Hub Formation and Filament-Filament Collision: An Analytical Model

TL;DR

This paper develops an analytical model to understand how filament-filament collisions in the galaxy lead to hub formation and massive star formation, deriving physical properties and mass functions based on filament geometry and collision dynamics.

Contribution

It introduces a simple cylindrical filament collision model and derives hub mass functions, linking filament collisions to the formation of massive hubs in star-forming regions.

Findings

Collision cross section depends on filament orientation and size.

Hub mass function follows a power law with exponent ~ -3.
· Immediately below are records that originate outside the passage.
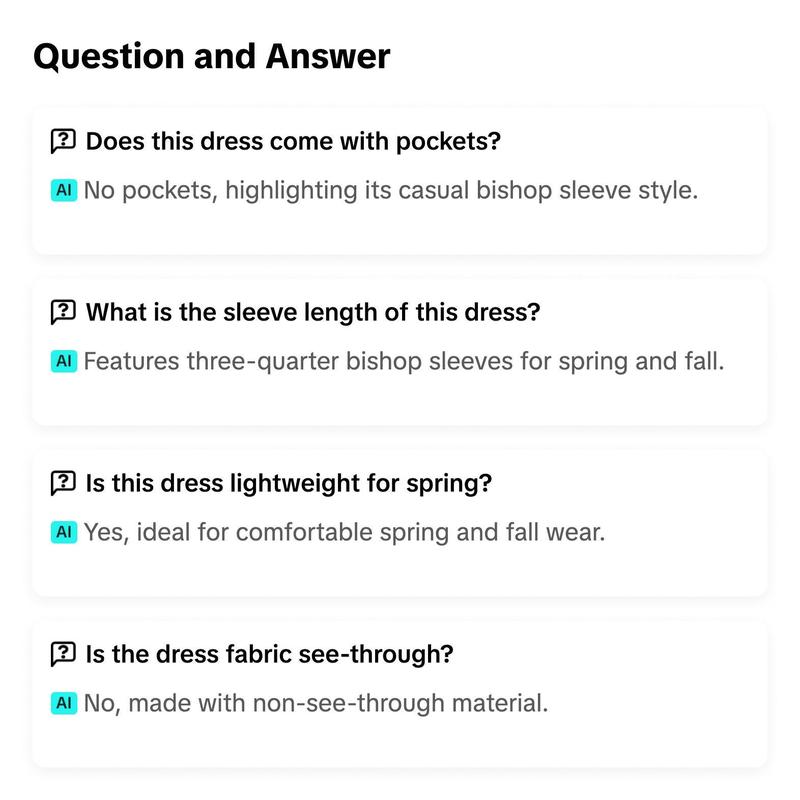Click answer 'No, made with non-see-through material'
Screen dimensions: 800x800
pyautogui.click(x=316, y=703)
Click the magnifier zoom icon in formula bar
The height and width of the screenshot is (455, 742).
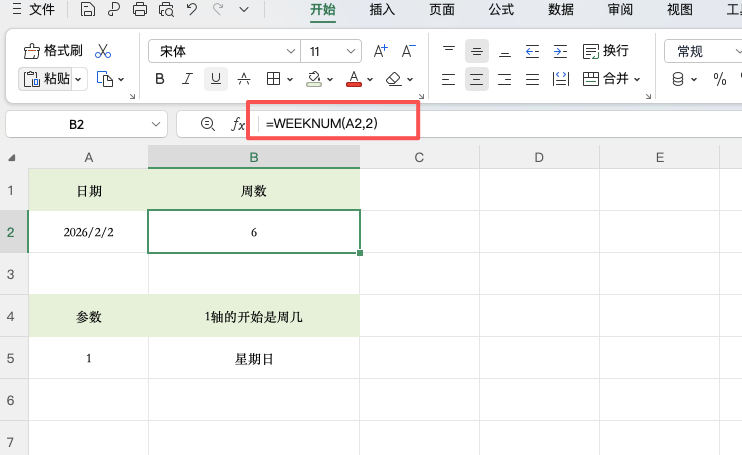pos(207,124)
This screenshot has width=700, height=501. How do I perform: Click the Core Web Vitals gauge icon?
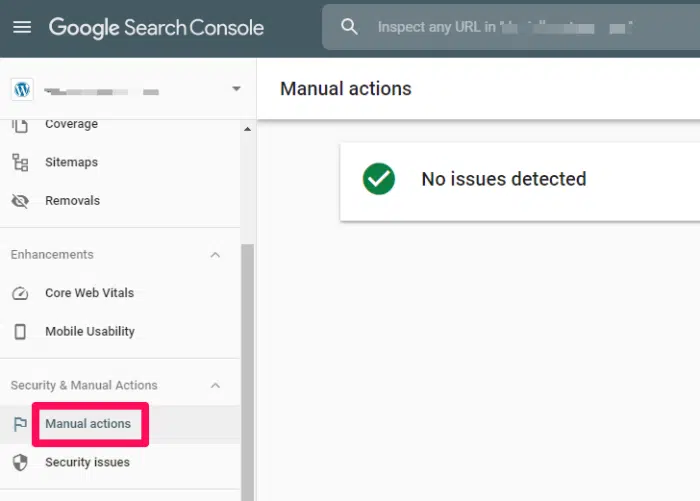point(20,293)
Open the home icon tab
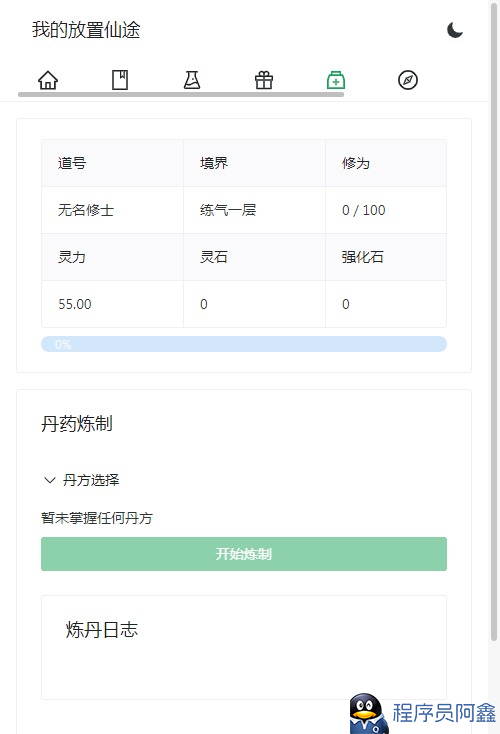The width and height of the screenshot is (500, 734). 48,80
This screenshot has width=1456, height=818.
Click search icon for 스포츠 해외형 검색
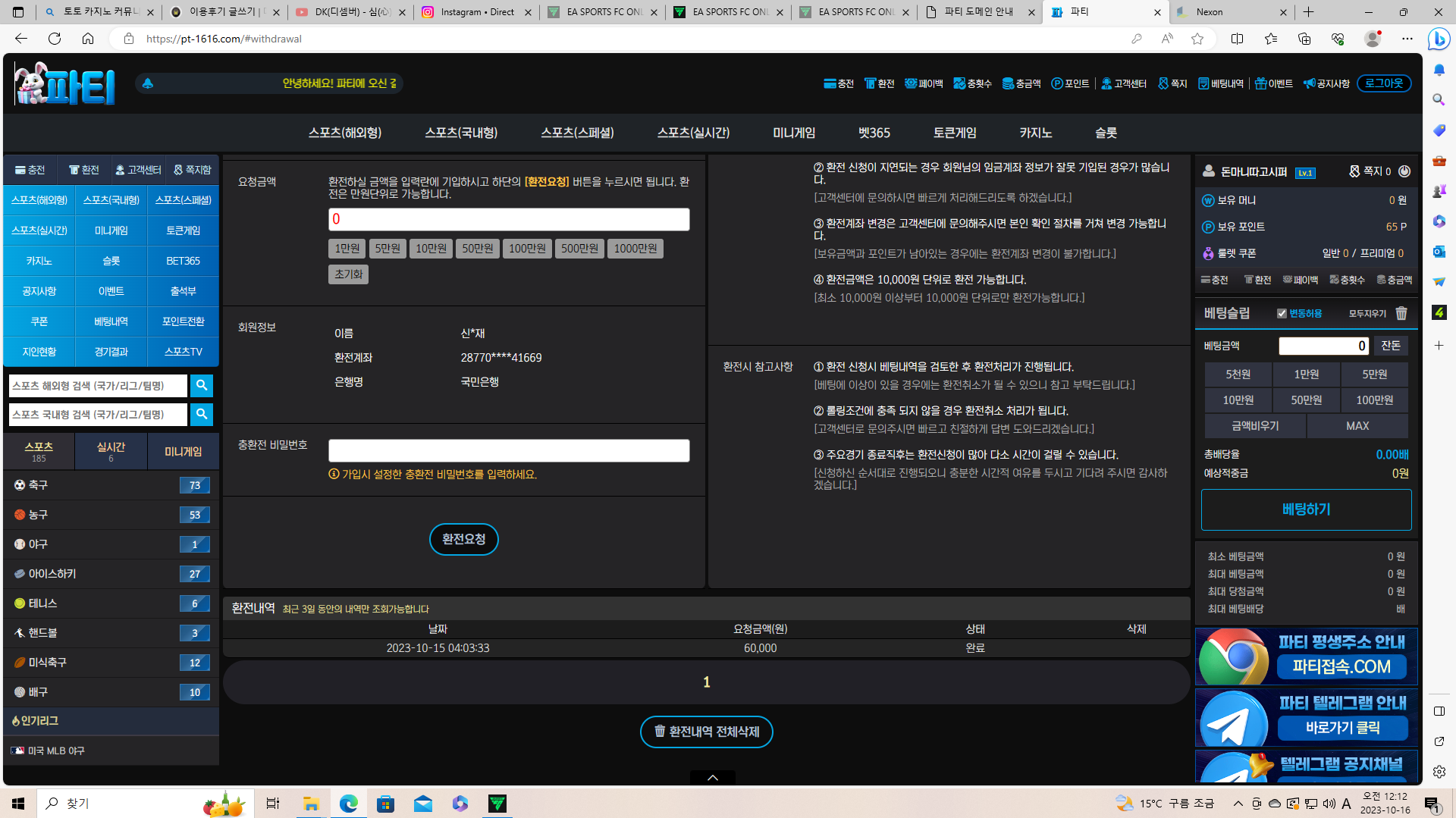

Global hub mass function mirrors the filament line-mass distribution.

Abstract

Filaments are ubiquitous throughout the Galaxy. Massive star formation is often observed in hub-filament systems, where multiple filaments appear to be interconnected and merging. Filament-filament collisions are therefore a likely triggering mechanism for massive star formation. We derive basic physical properties of filament-filament collisions, such as the collision cross section (CCS), the hub mass, and its mass function, based on a simple cylindrical filament model. We assume a cylindrical filament with length $2p$, full width $2q$, and line-mass $\lambda_0$, and consider the CCS between two identical filaments. The collision is specified by three vectors: the directions of the colliding filaments ($n_1$ and $n_2$) and the direction of the relative velocity between the two filaments ($n_v=v/|v|$). For the thin filament, $p\gg q$, the CCS is expressed as $S=4p^2|n'_1\times n'_2|$, where $n'_1$ and $n'_2$ represent the directional vectors projected onto a plane perpendicular to the relative velocity $n_v$. As the angle between $n'_1$ and $n'_2$ becomes smaller, the cross section proportional to $p\cdot q$ becomes relatively important. We propose a simple model in which the hub mass is estimated by the overlapping portion of the two colliding filaments. The hub mass function is derived using the CCSs and the geometrically estimated overlapping mass. When the directions and relative velocities of the filaments are isotropically distributed, the mass function expected from a single species of filaments fits well to a power law and the power exponent is $\gamma_M\simeq -2.96$ ~ $-3.78$. The power exponent of the global hub mass function is the same as that of the line-mass distribution function, $\gamma_\lambda\simeq -1.5$. This means that a massive hub is formed by the collision of two massive filaments.